Bombes lacrymogènes d'un côté et jets de pierres volcaniques de l'autre : à Goma, forces de l'ordre et manifestants se sont affrontés jeudi 22 janvier.

La journée de jeudi a été particulièrement tendue à Goma, dans l’est de la République démocratique du Congo, où des milliers de manifestants hostiles au président Joseph Kabila ont affronté les forces de l’ordre.

Des manifestations avaient déjà eu lieu mardi et mercredi, mais celle du jeudi 22 janvier a atteint une plus grande ampleur, prenant de court la police. Selon des journalistes sur place, au moins trois manifestants seraient morts jeudi, des informations non confirmées par les autorités du Nord-Kivu.

Nos Observateurs nous ont fait parvenir quelques vidéos prises durant la journée où l'on voit manifestants et forces de l'ordre s'affronter à coups de jets de pierre et de gaz lacrymogènes. Plusieurs manifestants s'en sont pris à magasins ou à des bennes à ordures publiques.


Selon nos Observateurs, les revendications des manifestants à Goma étaient variées. Beaucoup s’insurgeaient contre la coupure d’Internet de ces dernières 48 heures. D’autres protestaient contre l’arrestation, mardi, de professeurs de l’université de Goma réputés proches de l’opposition.

Toutes les photos ont été publiées sur le blog Actudukivu.

En milieu de matinée, la garde républicaine et l’armée congolaise ont été déployées pour prêter main forte à la police. Selon un de nos Observateurs, "les manifestants voulaient s’en prendre aux policiers mais pas aux soldats qui jouissent à Goma d’une forte popularité après leurs victoires militaires contre le [groupe rebelle] M23 en 2013".

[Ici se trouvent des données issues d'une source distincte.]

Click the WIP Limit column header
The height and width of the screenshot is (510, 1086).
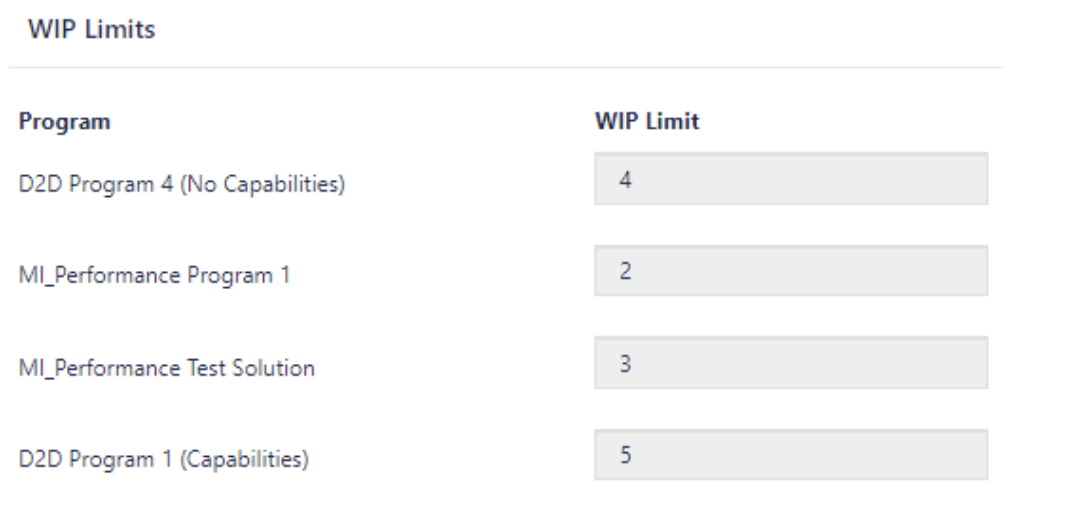[x=647, y=121]
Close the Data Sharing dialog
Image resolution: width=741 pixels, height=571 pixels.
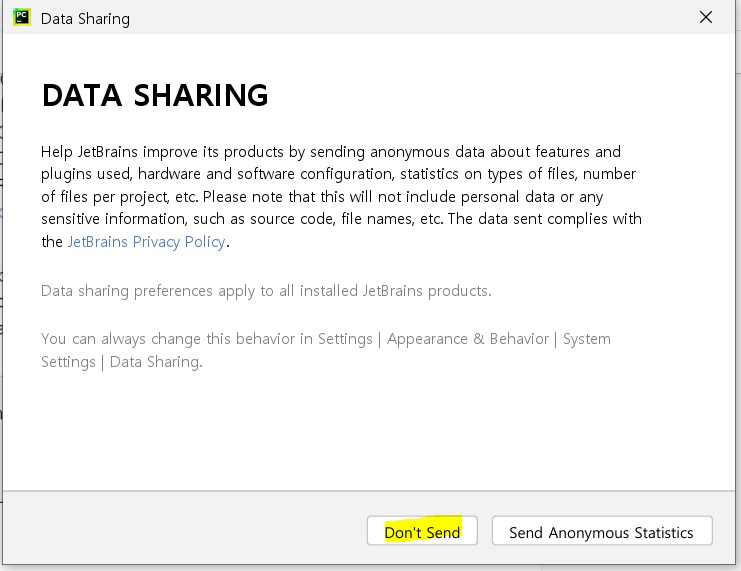(706, 18)
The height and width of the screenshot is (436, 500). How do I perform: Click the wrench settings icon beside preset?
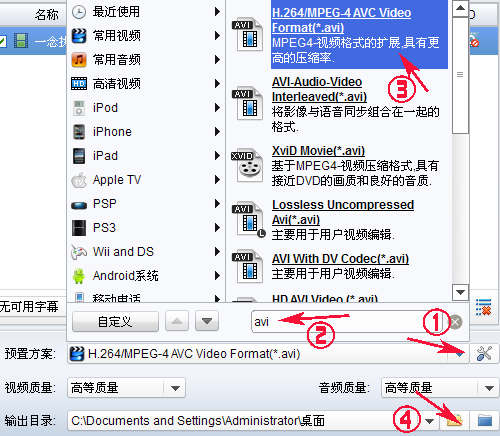click(484, 353)
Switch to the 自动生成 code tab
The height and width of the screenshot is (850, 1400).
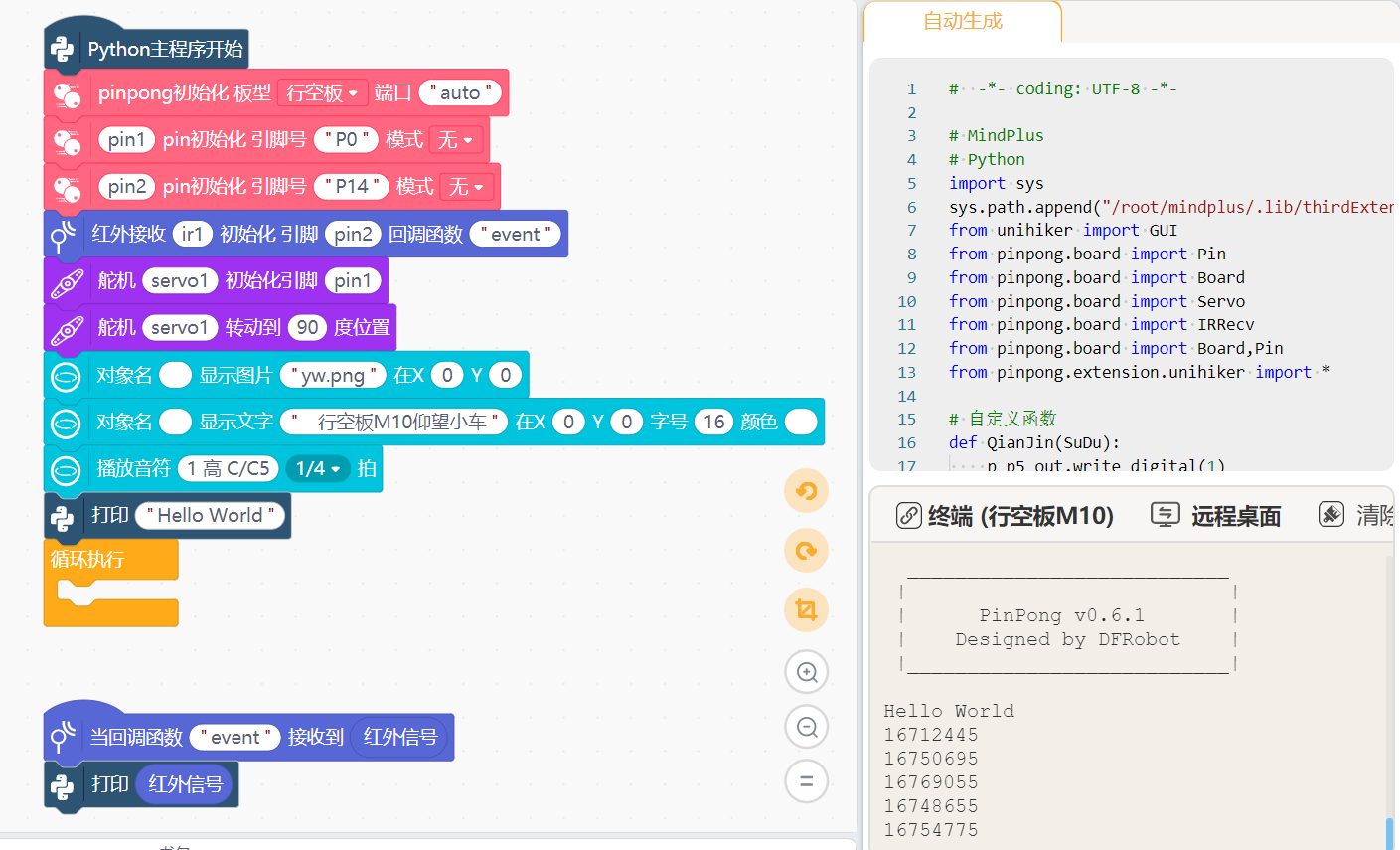click(962, 21)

Plusieurs Observateurs nous ont également signalé que des habitants dans l’est de Goma avaient traversé la frontière pour se réfugier à Gisenyi et Rubavu, deux villes rwandaises à la frontière avec la RD Congo.

Photo publiée sur Twitter montrant des Congolais de Goma partant vers Rubavu, au Rwanda.

À l'origine des troubles à Goma et Kinshasa ces derniers jours : un projet de loi contesté susceptible de permettre au président Kabila de se maintenir au pouvoir au-delà de son mandat, qui expire fin 2016, alors que la Constitution lui interdit de se représenter. Jeudi, le président du Sénat a reporté à vendredi matin l’examen de cette loi.

À Goma, le maire a annoncé que tous les établissements d'enseignements fermaient leurs portes jusqu'à lundi "le temps de nous assurer que la situation est redevenue calme". Dans la soirée, les heurts continuaient dans les quartiers Mabanga et Ndosho, dans le nord et l’ouest de la ville.